**Work order:**
The copy you give must match the records exactly, except that it holds no images.

**Given data:**
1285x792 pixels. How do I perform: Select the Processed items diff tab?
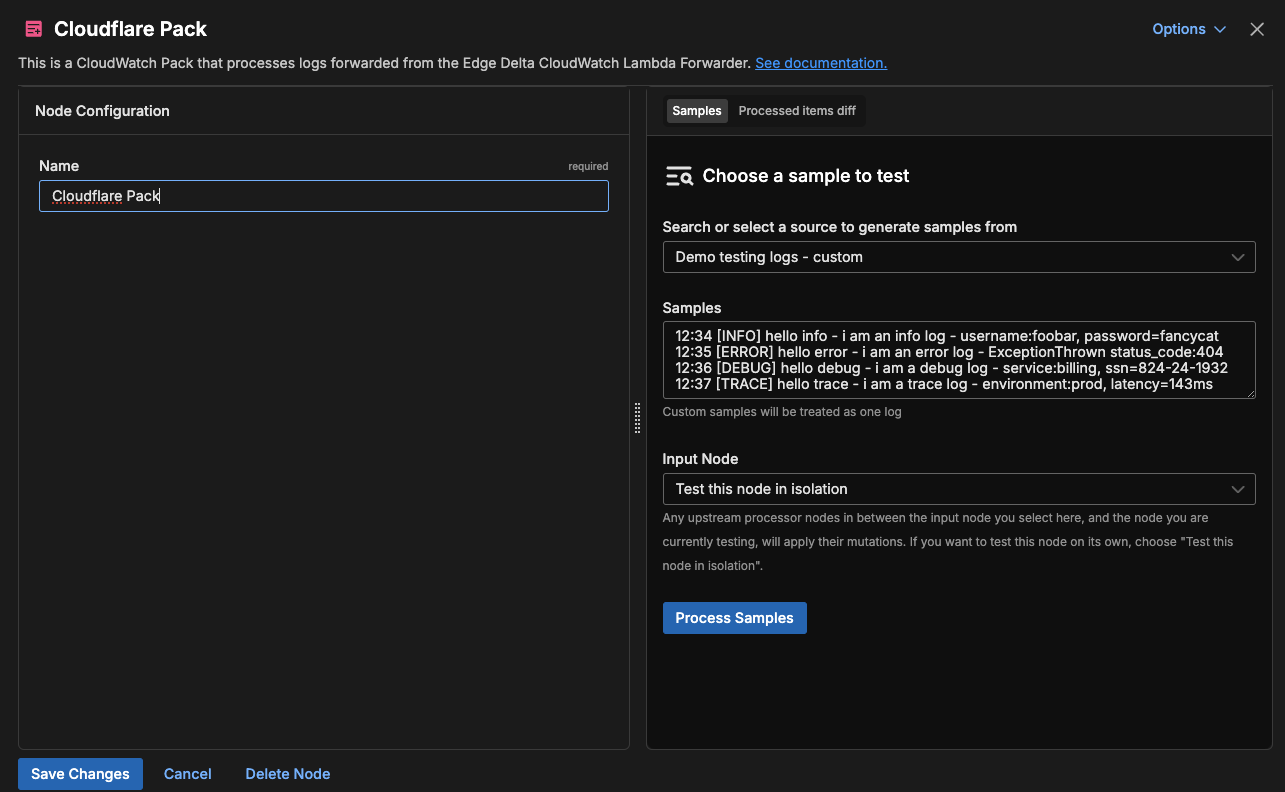pyautogui.click(x=796, y=111)
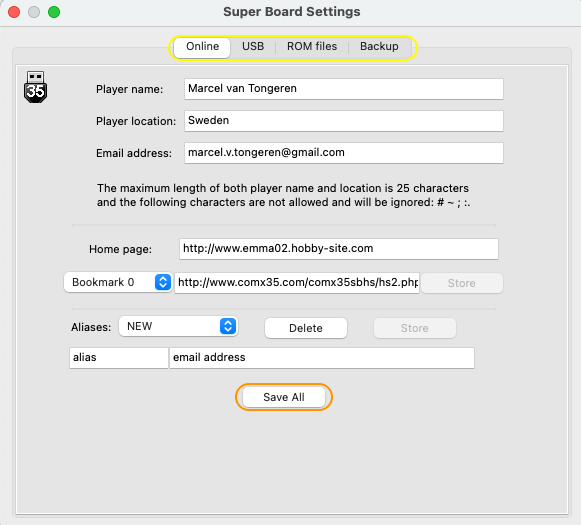Open the ROM files tab

pos(312,46)
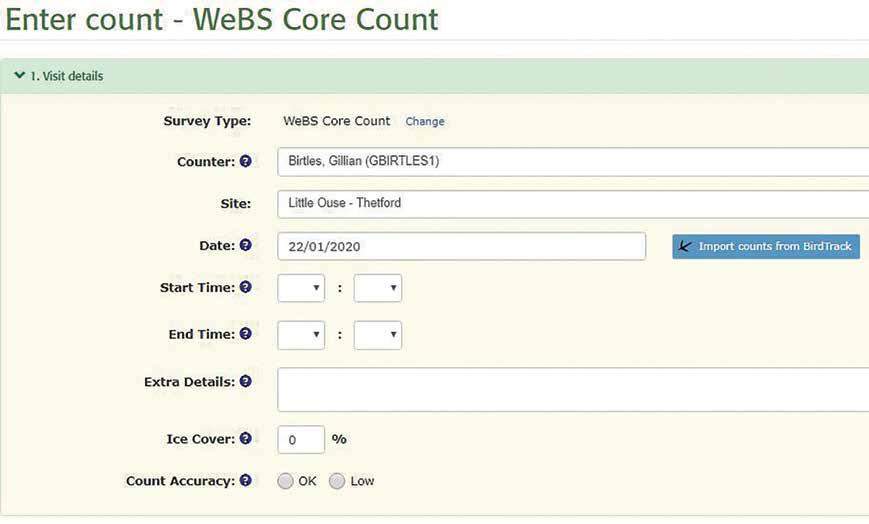
Task: Click the help icon beside Counter
Action: tap(246, 161)
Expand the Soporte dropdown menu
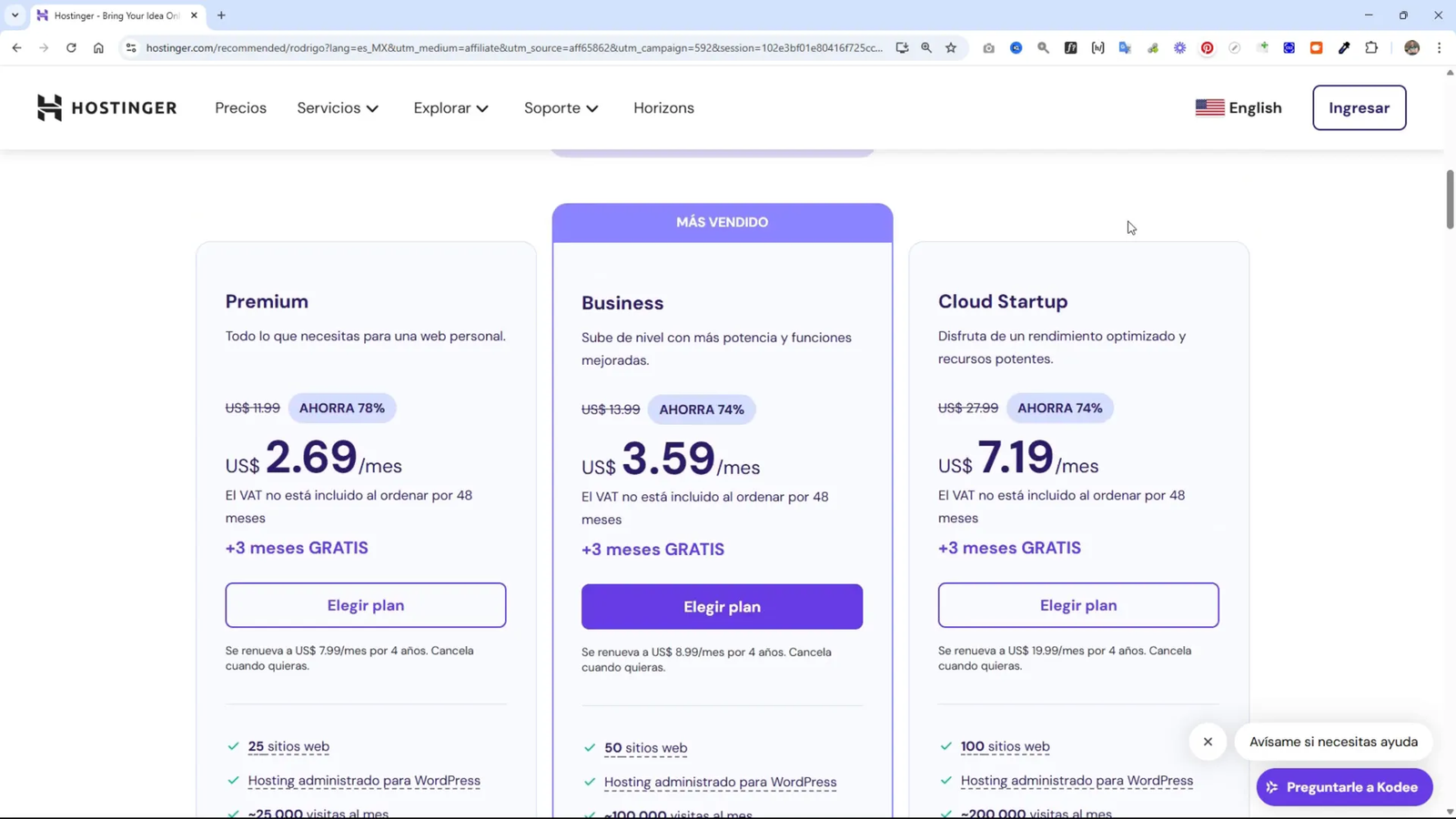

**Task response:**
1285x792 pixels. How do I perform: Select the Processed items diff tab?
pyautogui.click(x=796, y=111)
Open the ROM files tab

pos(312,46)
Task: Click the help icon beside Counter
Action: tap(246, 161)
Expand the Soporte dropdown menu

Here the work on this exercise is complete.